Micron, one of the world’s largest semiconductor companies, has been installing solar panels on the rooftops of its wafer fabrication plants and car park shelters in its Woodlands facility in an effort to lower its carbon footprint. 

When completed in 2024, 36,000 solar panels will have been installed, generating 24GWh of electricity that is able to power 6,000 homes in Singapore, said Chen Kok Sing, the US firm’s vice-president and Singapore country manager. 

This project is a collaboration between Micron and Singapore firm Sembcorp Industries. In return for providing the space for the solar panels, Micron will enjoy concessionary tariffs  from Sembcorp for the electricity generated for several years. 

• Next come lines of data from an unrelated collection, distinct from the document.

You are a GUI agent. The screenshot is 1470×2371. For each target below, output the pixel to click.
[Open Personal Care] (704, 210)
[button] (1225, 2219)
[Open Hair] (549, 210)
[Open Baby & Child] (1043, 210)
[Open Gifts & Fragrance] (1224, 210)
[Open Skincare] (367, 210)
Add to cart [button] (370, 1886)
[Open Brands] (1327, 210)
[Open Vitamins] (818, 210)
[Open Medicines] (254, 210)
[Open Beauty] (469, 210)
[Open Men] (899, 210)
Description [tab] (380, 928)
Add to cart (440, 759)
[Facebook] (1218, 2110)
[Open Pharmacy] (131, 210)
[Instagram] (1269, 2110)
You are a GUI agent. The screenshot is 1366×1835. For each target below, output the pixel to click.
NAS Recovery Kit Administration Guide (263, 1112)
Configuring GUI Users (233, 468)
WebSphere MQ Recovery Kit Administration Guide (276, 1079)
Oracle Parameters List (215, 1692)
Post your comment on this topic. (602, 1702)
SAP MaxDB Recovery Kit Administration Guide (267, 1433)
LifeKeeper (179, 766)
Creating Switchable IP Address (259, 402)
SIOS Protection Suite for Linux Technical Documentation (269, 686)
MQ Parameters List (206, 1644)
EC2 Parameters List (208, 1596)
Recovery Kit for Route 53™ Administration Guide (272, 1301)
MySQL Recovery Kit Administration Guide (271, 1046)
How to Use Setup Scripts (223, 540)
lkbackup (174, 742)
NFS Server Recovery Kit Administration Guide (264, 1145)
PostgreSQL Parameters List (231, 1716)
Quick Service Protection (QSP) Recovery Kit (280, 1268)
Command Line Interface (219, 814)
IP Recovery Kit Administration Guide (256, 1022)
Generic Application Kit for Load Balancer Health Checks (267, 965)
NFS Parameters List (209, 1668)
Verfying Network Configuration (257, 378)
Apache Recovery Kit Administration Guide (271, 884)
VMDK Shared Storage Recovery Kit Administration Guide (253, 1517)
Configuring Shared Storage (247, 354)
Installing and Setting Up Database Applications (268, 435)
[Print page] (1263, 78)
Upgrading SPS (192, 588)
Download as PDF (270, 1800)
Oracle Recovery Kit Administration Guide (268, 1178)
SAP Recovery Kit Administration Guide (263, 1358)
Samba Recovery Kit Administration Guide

Speaking to reporters at Micron’s office in Woodlands earlier this week, Chen said Micron will be working with its suppliers to look into using other forms of renewable energy such as hydrogen and wind as part of its sustainability efforts. 

These renewable resources which are not available in the Republic will have to be produced  outside of Singapore with the electricity generated sent through the regional electrical grid or in the case of hydrogen, piped in to the island nation, he added. 

The solar panel project is part of Micron’s global goal of reducing greenhouse emissions by 2050. In fiscal year 2022, Micron achieved 100 per cent renewable energy in Malaysia and signed its first major power agreements to complement the company’s goal to do the same for its existing U.S. operations by the end of 2025. 

The chip manufacturing is energy and water-intensive due to a long and complex production process. Globally, Micron is moving towards green manufacturing to lower the impact of climate change and is committed to using 100 per cent renewable energy by the end of 2050. 

In Singapore, 98 per cent of Micron’s water usage is recycled water. Another 40 per cent of all the waste waters generated is recycled in-house. Eighty-five per cent of other types of waste products are re-cycled and re-purposed for reuse. 

Chen said the firm is actively working with its suppliers to look into areas where they can reduce emissions such as equipment upgrades and renewable energy purchases. Its engineers are also working on a central abatement system to collect and treat gas emissions to remove carbon particles before the gas is released into the atmosphere. 

“We are piloting this central abatement system soon which will be the first time it is used in Singapore. Micron will benefit from about 40 per cent of cost savings and save 90 per cent fuel consumption a result of using this system,” he pointed out.  

Micron has installed a local abatement system removing the carbon particles from one machine. It has moved on to a system where two machines is connected to a zonal abatement system. The central abatement system will be able to clean gas emissions from more machines.